-------- FRAGMENTO

Con esa fría lucidez que lo dominaba en los momentos de peligro, Urquiza debe de haber sabido que su resistencia no tenía ninguna chance de ser efectiva, pero lo mismo peleó hasta que lo derribaron de un disparo y luego lo apuñalaron delante de sus hijas y su mujer. Murió con las botas puestas, sin pedir perdón ni inspirar lástima. Podría haber intentado otra cosa cuando vio ingresar a los hombres armados, subir al mirador, por ejemplo, y atrincherarse allí, pero Urquiza no era hombre de dejar a su familia expuesta y prefirió protegerla sabiendo que en ese acto le iba la vida.
Se cuenta que una de sus hijas intentó protegerlo con su propio cuerpo, pero fue en vano. Nico Coronel lo cosió a puñaladas. Coronel casualmente había sido uno de sus hombres de confianza. Urquiza lo había protegido en momentos difíciles. Los que lo mataron se justificaron luego diciendo que mataban a un traidor. Cada uno de ellos sabía en su intimidad que Urquiza no era un traidor y cada uno de ellos sabía que en lo personal no estaban en condiciones de lamerle las botas al hombre que habían matado.

----------------
-------- DATOS PROPORCIONADOS

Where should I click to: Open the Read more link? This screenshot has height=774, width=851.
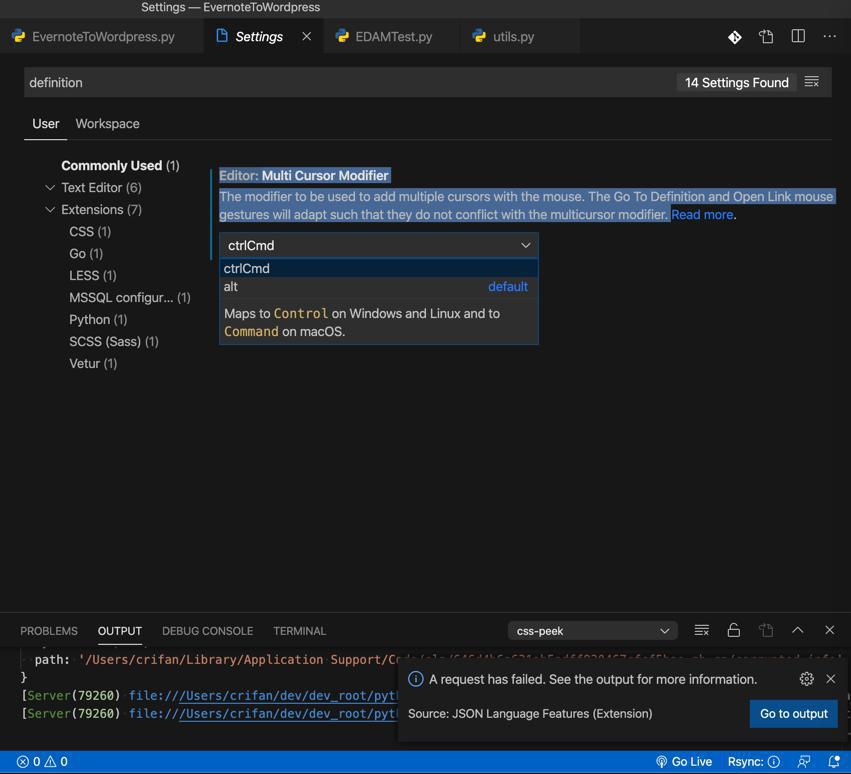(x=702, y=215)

----------------
-------- DATOS PROPORCIONADOS

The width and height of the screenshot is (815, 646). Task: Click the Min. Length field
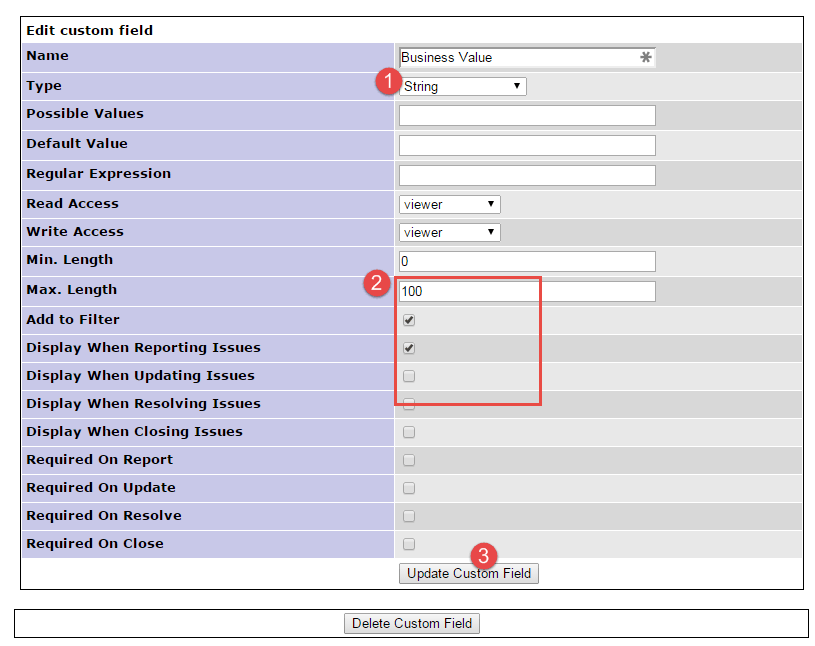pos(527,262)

----------------

Reescribe el fragmento sobre la muerte de Urquiza desde "Se cuenta que" hasta "que habían matado.", ambos incluidos, poniendo "cuchilladas" en lugar de "puñaladas". El material no hace falta para resolver lo que se pide.

Se cuenta que una de sus hijas intentó protegerlo con su propio cuerpo, pero fue en vano. Nico Coronel lo cosió a cuchilladas. Coronel casualmente había sido uno de sus hombres de confianza. Urquiza lo había protegido en momentos difíciles. Los que lo mataron se justificaron luego diciendo que mataban a un traidor. Cada uno de ellos sabía en su intimidad que Urquiza no era un traidor y cada uno de ellos sabía que en lo personal no estaban en condiciones de lamerle las botas al hombre que habían matado.